We’ve learned to link such people with caring members of the church. That helps, but the fact remains: the infirmary never empties. Pastors can become so taken up with running a clinic that they never get out to lead their people into new battles.
• Front-line fighters may feel ignored. People who reach out to the homeless or alcoholics or the lost, who are on the front lines of ministry, may lose their will to fight and sacrifice if they feel the church is primarily interested in those who show up in worship.
“The pastor now has more time for them than he does for us,” one front-line soldier in my congregation said to her friend one day. Naturally, people on the front also need the pastor’s oversight and the congregation’s affirmation to keep them going.
• A hospital can become a cozy place. It’s a lot easier to have three meals a day served to you in bed than to trudge through the jungle in army boots. Sick people get sympathy cards and candy. They are forgiven for being irresponsible. Some actually prefer the enema to the enemy.
A former navy officer told me the “purpose of the medical corps is to keep as many men at as many guns for as many days as possible.” After care is given, a soldier has stamped on his medical jacket ATC (all treatment complete) or AETC (all essential treatment complete). AETC means a soldier can be put back into action even if not fully recovered. Then, if there is a lull in the fighting, he can return for further treatment.
The ultimate purpose of Christian hospital care is to get people fit to fight again. As needy sinners, they’ll never be stamped ATC, at least until the parousia. But AETC is good enough to reenter the ranks for Christ in this life.
• Care can become faddish. With so many seeking counseling, some people actually wonder if something is wrong if they don’t have something to talk to a psychologist about. Yet most people don’t need constant hospital care. Sure they get discouraged or resentful or listless. But they probably don’t need therapy; they need simply to pray more fervently or forgive more readily or get out of their easy chairs more often.
How many wars would an army win if 50 percent of their troops were in the infirmary? We must bring our people the healing that comes from the Cross and then help them walk in health, so they can fight as soldiers of Jesus Christ.
Both the Barracks and the Bedside
So for our church it must be both—hospital and army barracks. If we aren’t making a difference beyond our walls, are we the church? But if we are making a difference, there will be battle fatigue. If we aren’t sensitive to both, soon we’ll be fighting each other instead of the enemy.
The good news is that it is not impossible to emphasize both. Some of our best soldiers, in fact, are those who are most recently out of the infirmary. And some soldiers find that visiting the hospital makes them better soldiers.

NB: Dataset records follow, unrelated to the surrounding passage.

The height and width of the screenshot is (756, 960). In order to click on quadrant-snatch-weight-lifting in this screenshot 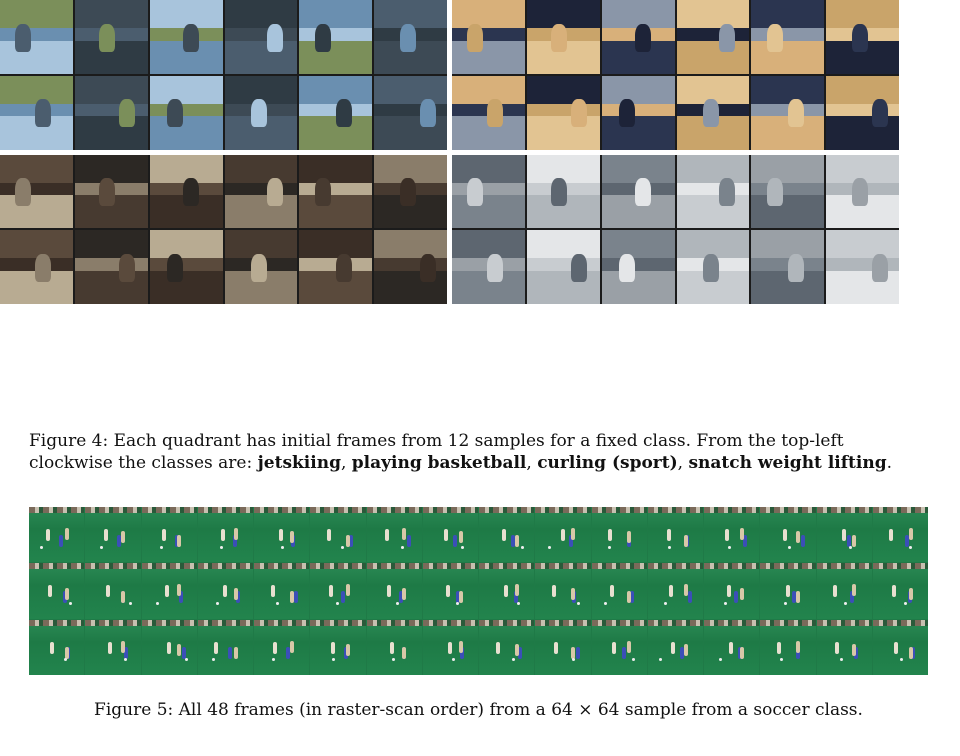, I will do `click(224, 229)`.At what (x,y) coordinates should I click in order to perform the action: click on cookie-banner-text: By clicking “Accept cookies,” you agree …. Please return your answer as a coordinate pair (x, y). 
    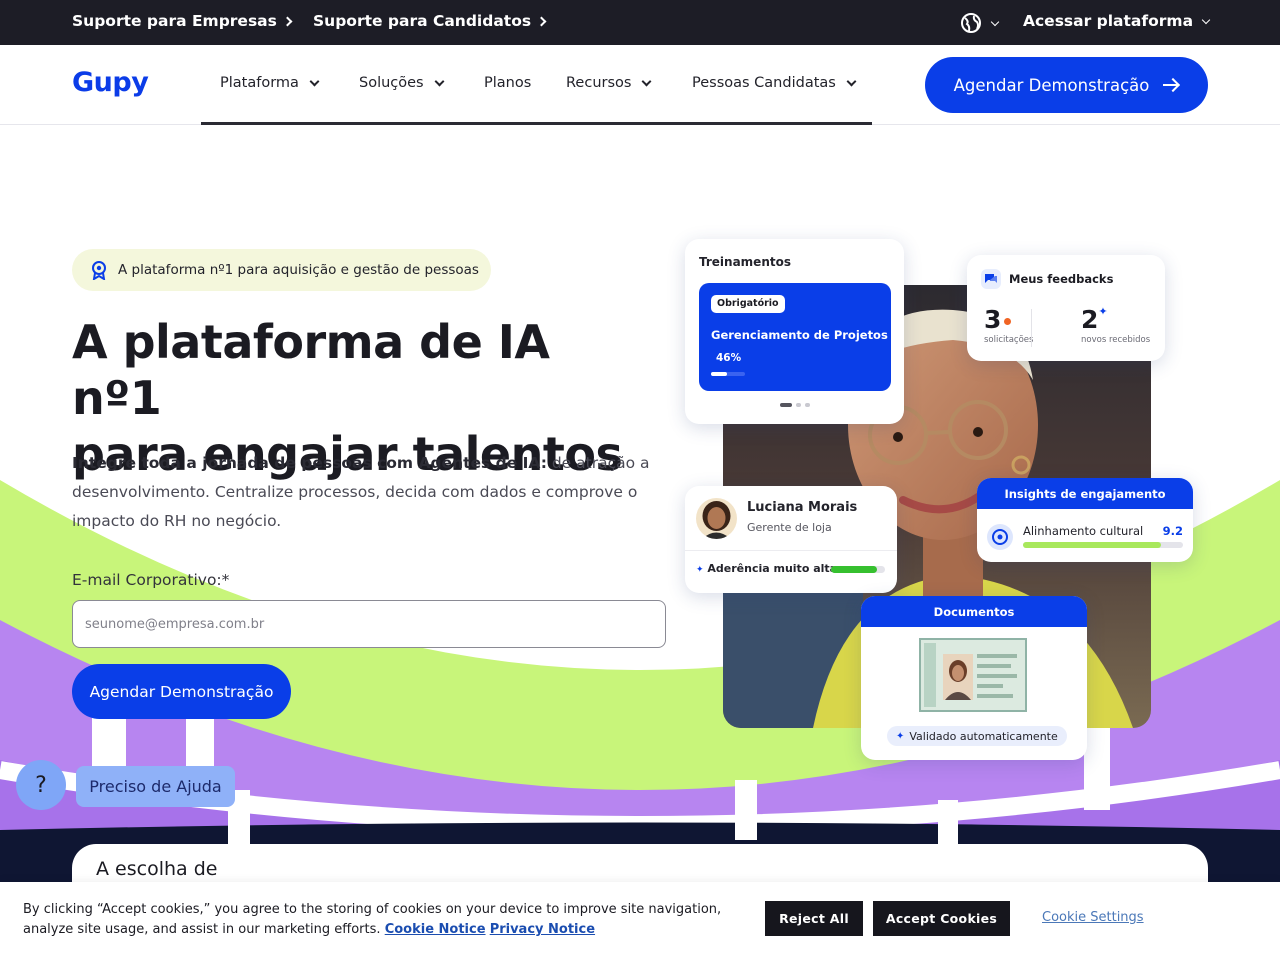
    Looking at the image, I should click on (393, 920).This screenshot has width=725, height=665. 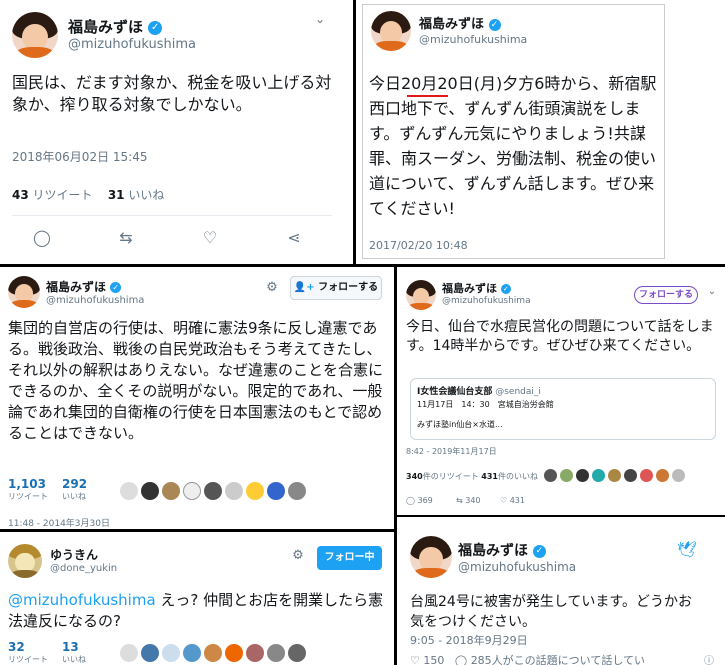 What do you see at coordinates (28, 652) in the screenshot?
I see `retweet-count: 32 リツイート` at bounding box center [28, 652]. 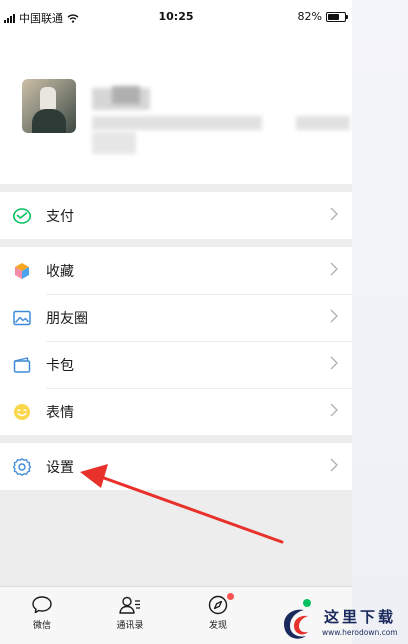 I want to click on watermark-title: 这里下载, so click(x=360, y=617). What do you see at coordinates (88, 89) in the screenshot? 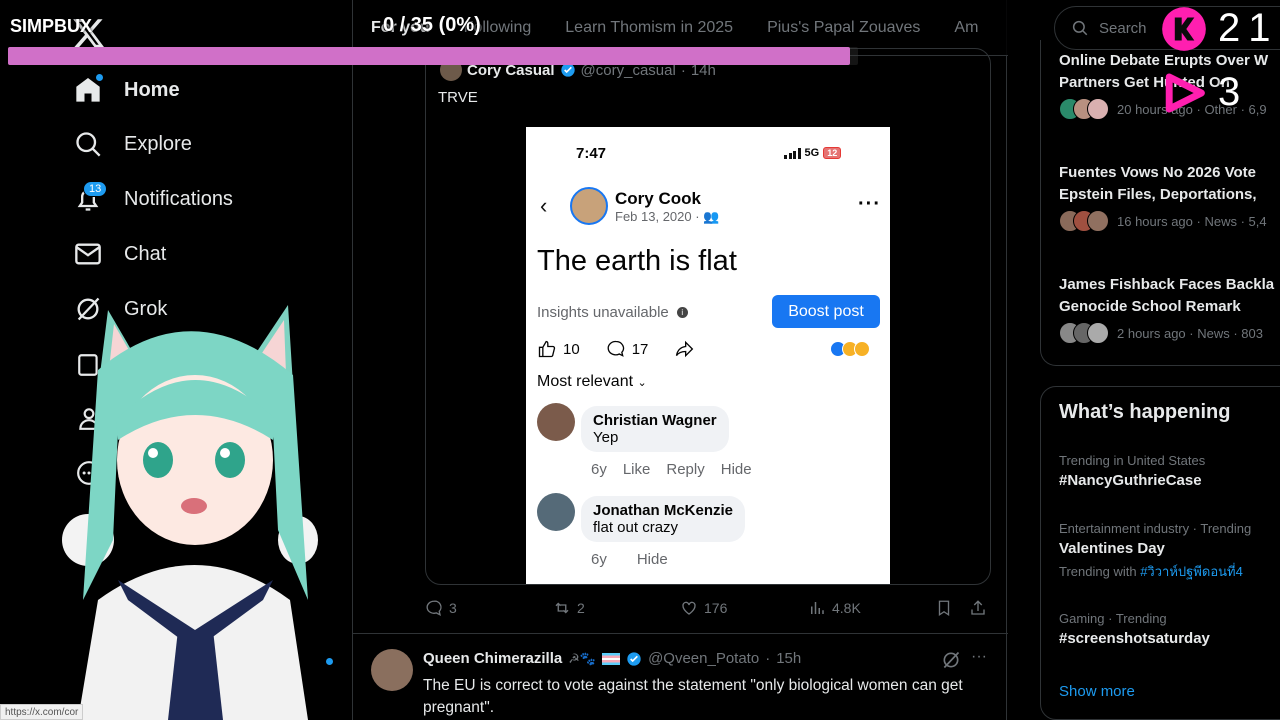
I see `home-icon` at bounding box center [88, 89].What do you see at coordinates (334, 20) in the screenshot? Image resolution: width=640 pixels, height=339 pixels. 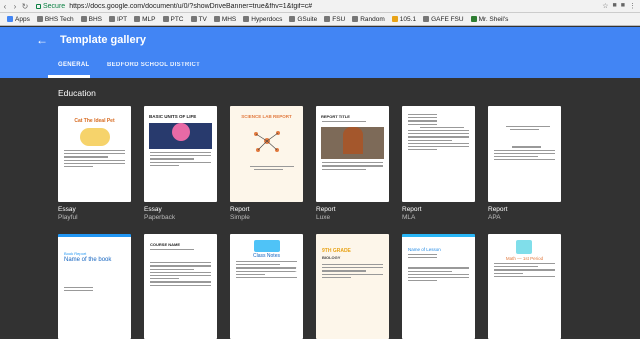 I see `bookmark-item: FSU` at bounding box center [334, 20].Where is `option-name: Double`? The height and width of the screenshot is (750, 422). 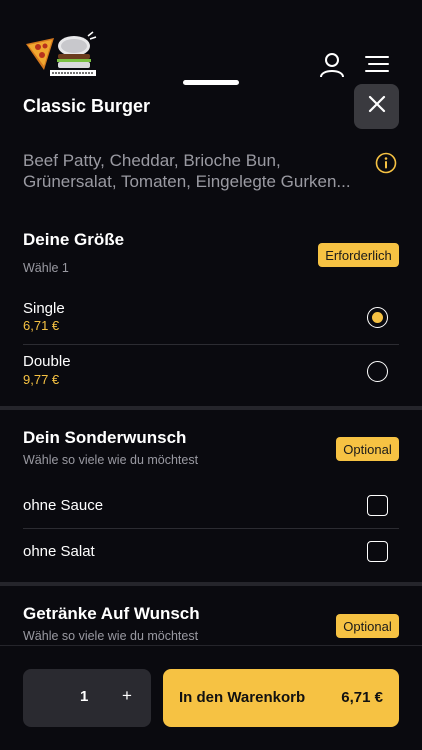 option-name: Double is located at coordinates (47, 362).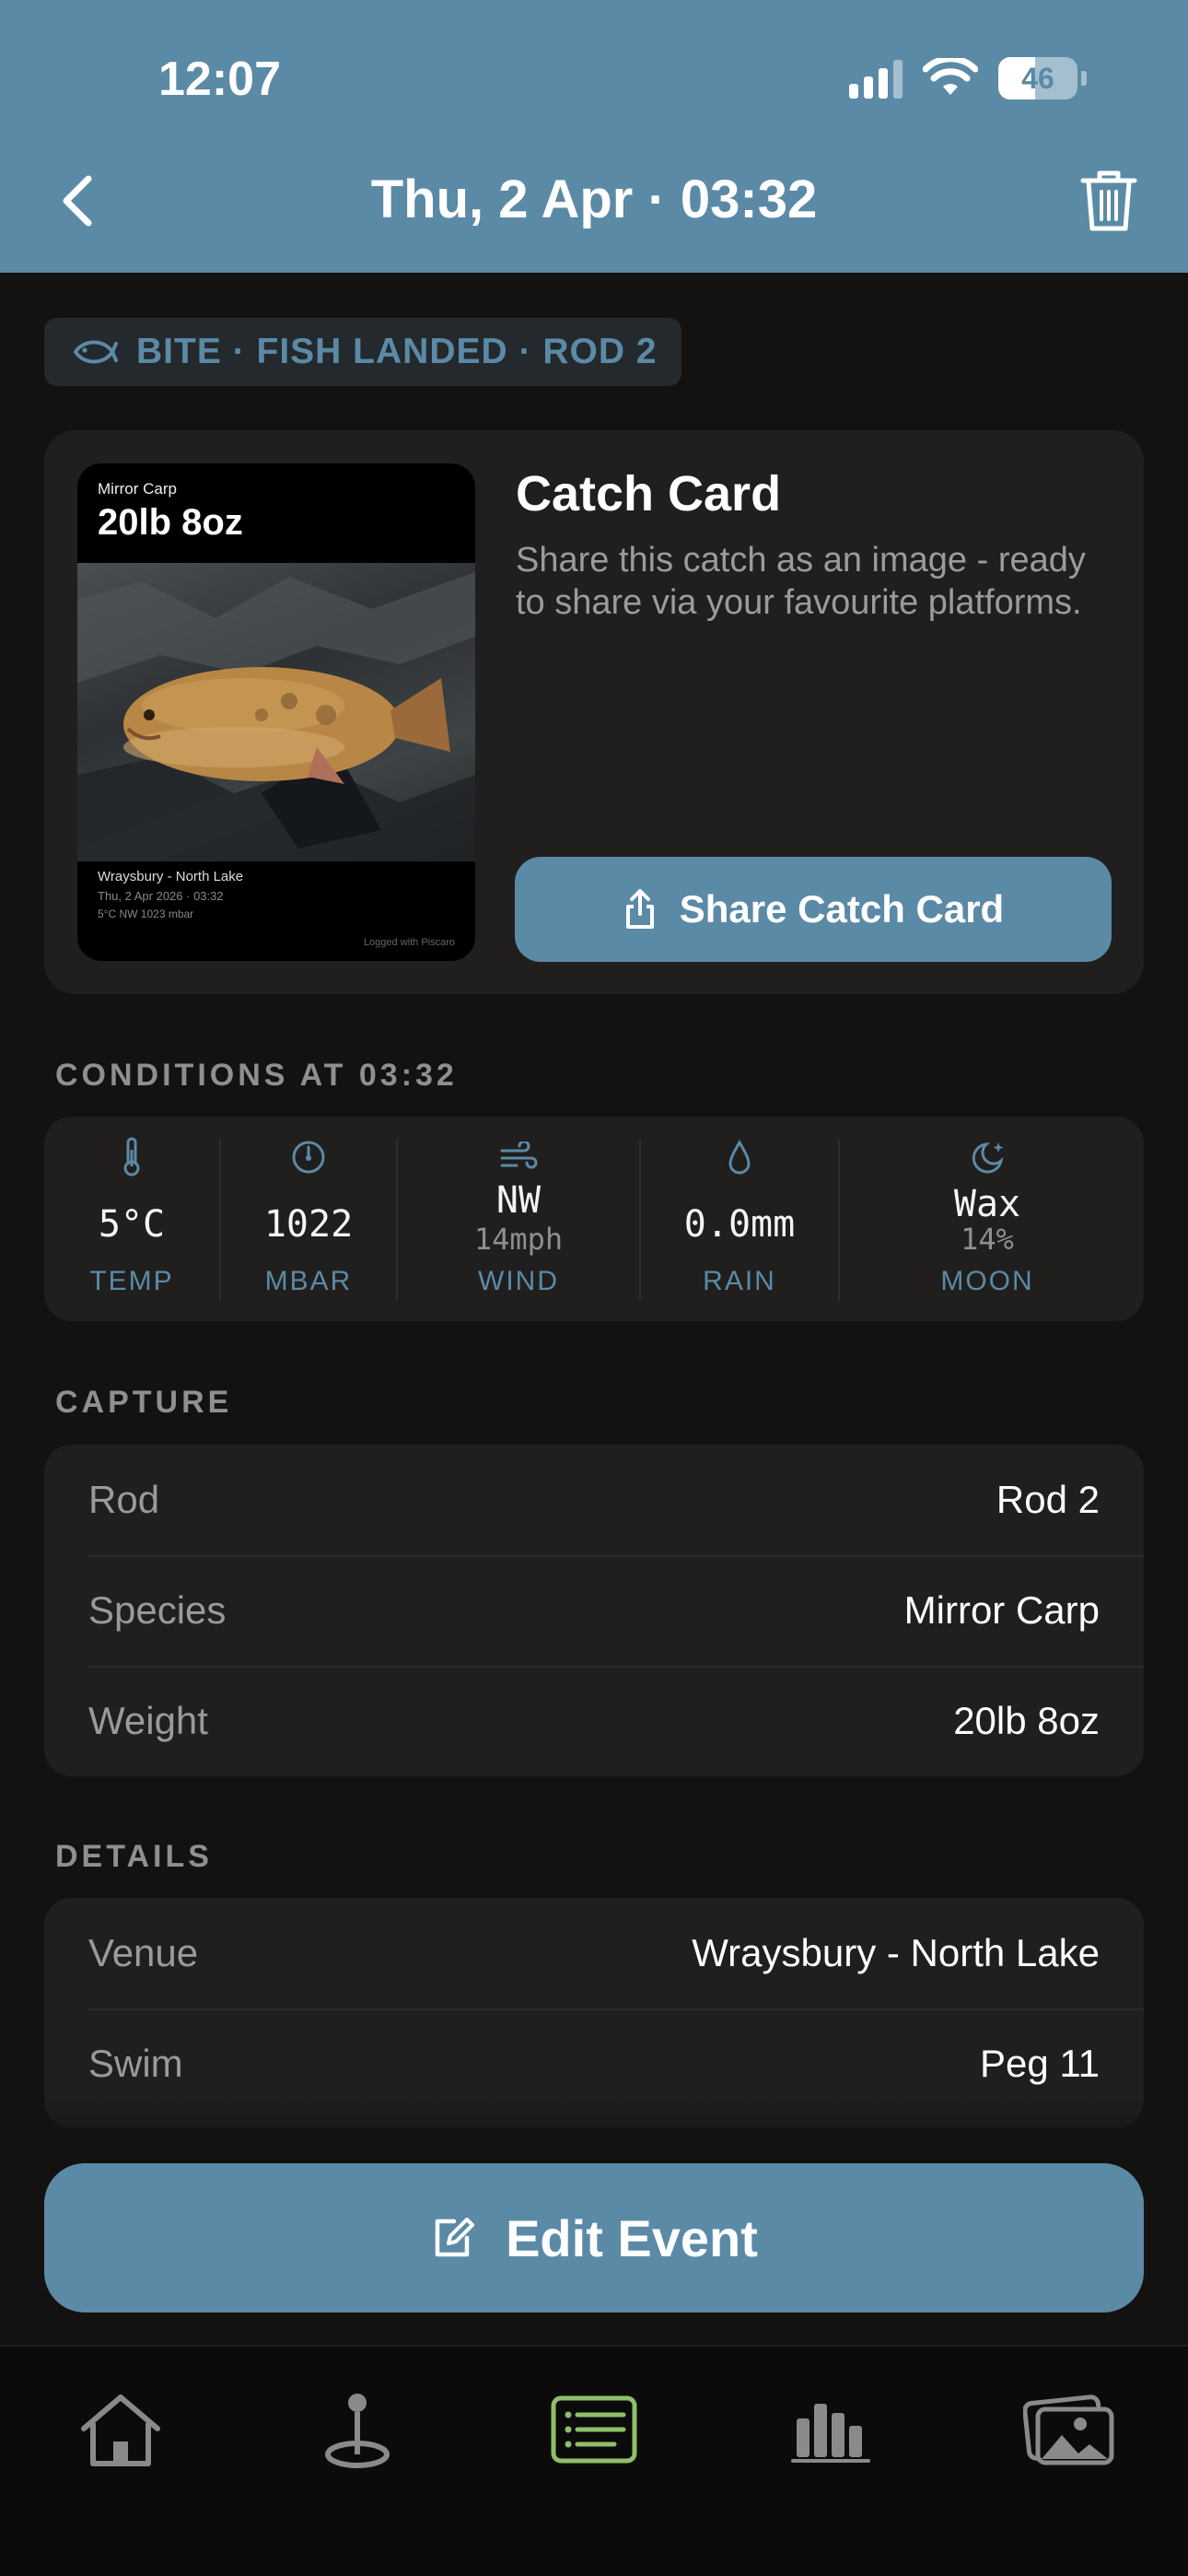 The width and height of the screenshot is (1188, 2576). What do you see at coordinates (220, 80) in the screenshot?
I see `status-time: 12:07` at bounding box center [220, 80].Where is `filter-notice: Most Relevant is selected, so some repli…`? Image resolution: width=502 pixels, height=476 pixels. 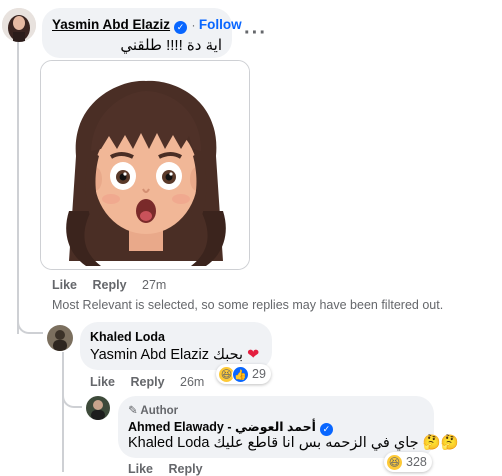 filter-notice: Most Relevant is selected, so some repli… is located at coordinates (248, 305).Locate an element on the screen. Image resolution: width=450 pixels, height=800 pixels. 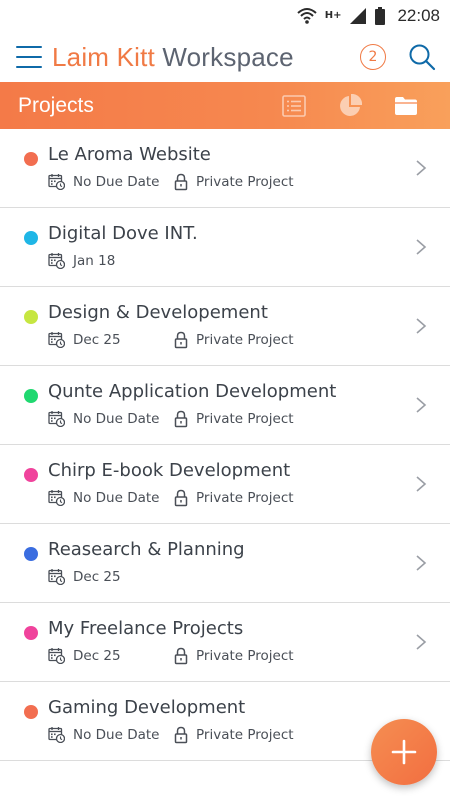
network-type-label: H+ is located at coordinates (333, 16).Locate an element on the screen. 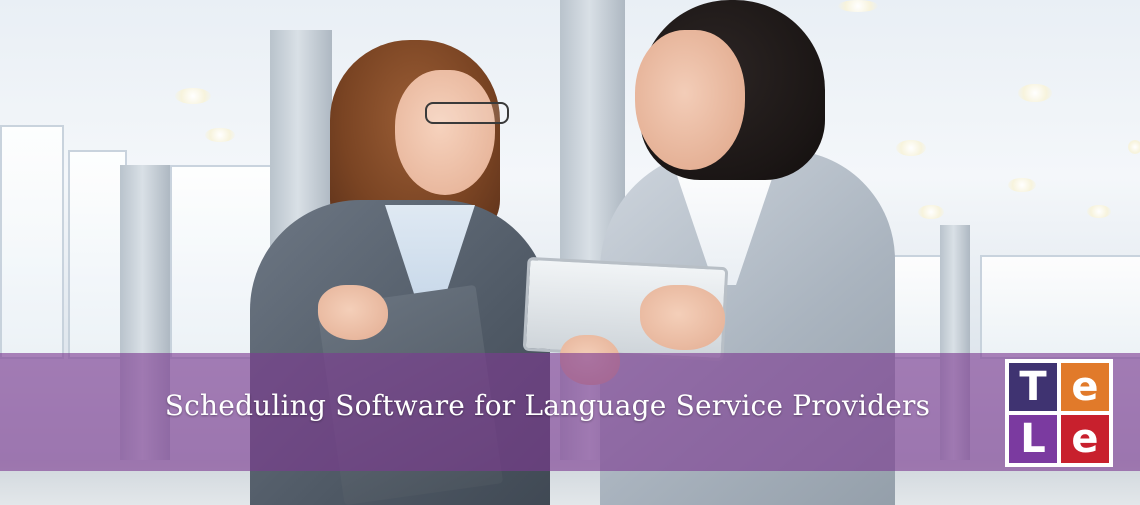  glasses-icon is located at coordinates (467, 113).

No one has brought more people to church in the last year than Kathy and Oli. These two women have plenty of friends in the AA group they attend, and one by one they bring them in. For example, Oli worked with a Native American woman who had attempted suicide, was desperately trying to survive, but who also had begun recovering from alcoholic abuse.
At the same time, Oli and Kathy know they are far from whole. They lose occasional battles and need encouragement to carry on. So they return to us regularly on an “outpatient” basis. They receive counseling and participate in support groups.
Oli and Kathy show me that it is not only desirable but possible to keep my pastoral care moving back and forth between the bedside and the battlefield.